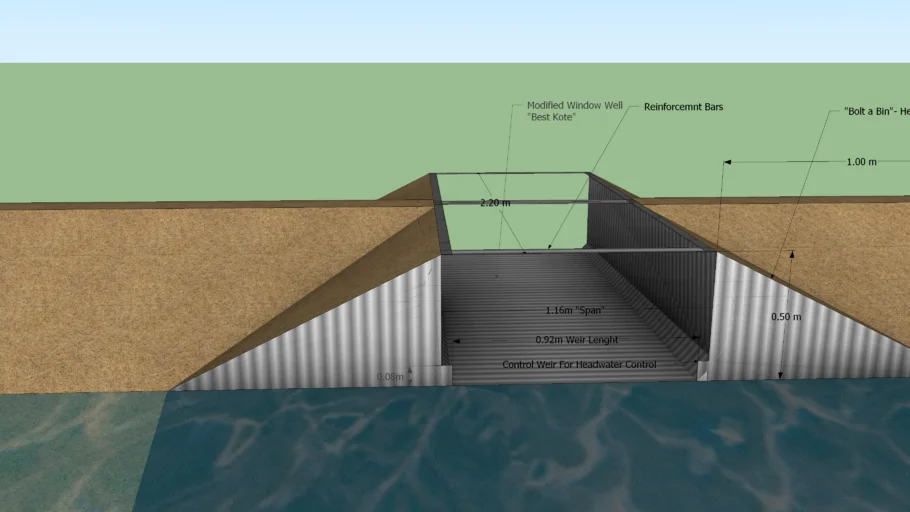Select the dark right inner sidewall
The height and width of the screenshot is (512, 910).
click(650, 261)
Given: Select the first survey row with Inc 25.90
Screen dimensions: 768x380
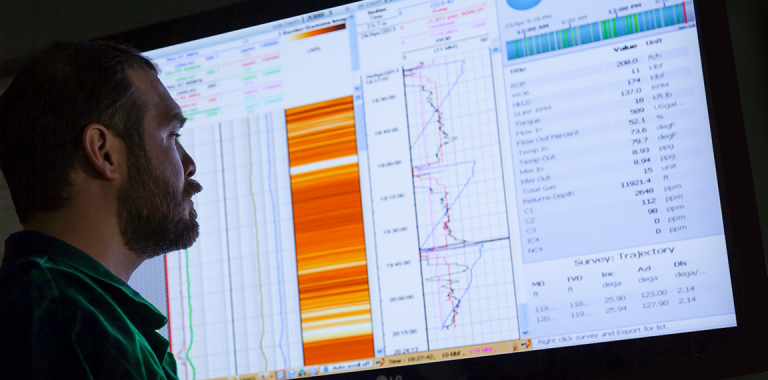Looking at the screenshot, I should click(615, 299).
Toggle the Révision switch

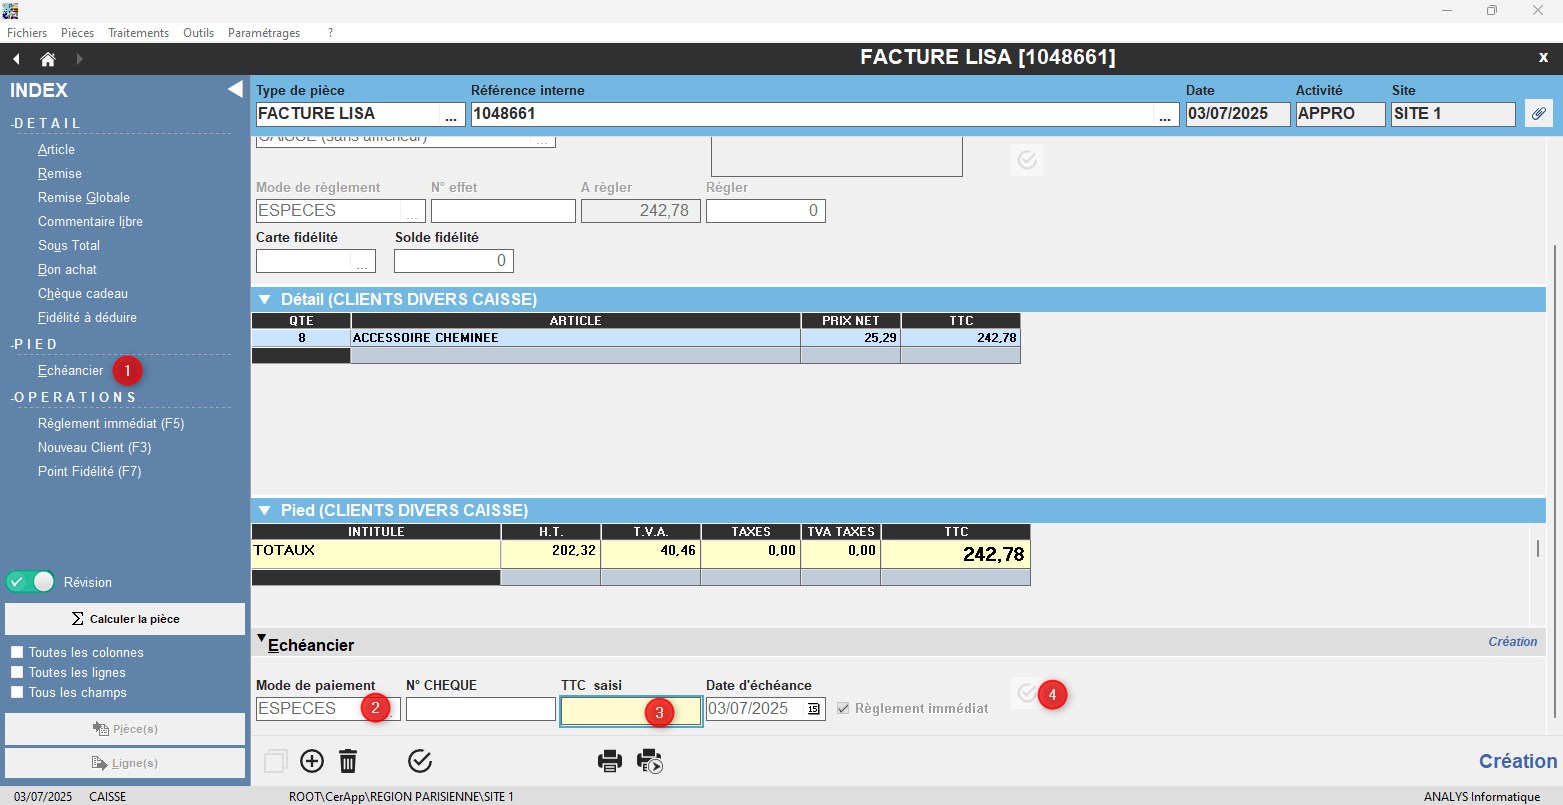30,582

══════════════════════════════

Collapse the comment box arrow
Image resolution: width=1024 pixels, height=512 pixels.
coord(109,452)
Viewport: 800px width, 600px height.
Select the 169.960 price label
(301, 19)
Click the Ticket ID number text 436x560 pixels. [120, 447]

══════════════════════════════

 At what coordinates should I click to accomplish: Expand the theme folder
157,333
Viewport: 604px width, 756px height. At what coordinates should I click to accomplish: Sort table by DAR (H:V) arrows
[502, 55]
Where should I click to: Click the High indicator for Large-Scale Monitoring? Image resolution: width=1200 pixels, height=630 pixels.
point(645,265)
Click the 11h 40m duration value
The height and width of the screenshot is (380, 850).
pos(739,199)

══════════════════════════════

- INSTRUCTIONS FOR THE TASK:
Working from the material above, retype exactly the lines from the one with "Collapse the comment box arrow" through the one with "Click the Ticket", both included, and only those lines.

- ANSWER FOR THE TASK:
Collapse the comment box arrow
Image resolution: width=1024 pixels, height=512 pixels.
coord(109,452)
Viewport: 800px width, 600px height.
Select the 169.960 price label
(301, 19)
Click the Ticket ID number text 436x560 pixels. [120, 447]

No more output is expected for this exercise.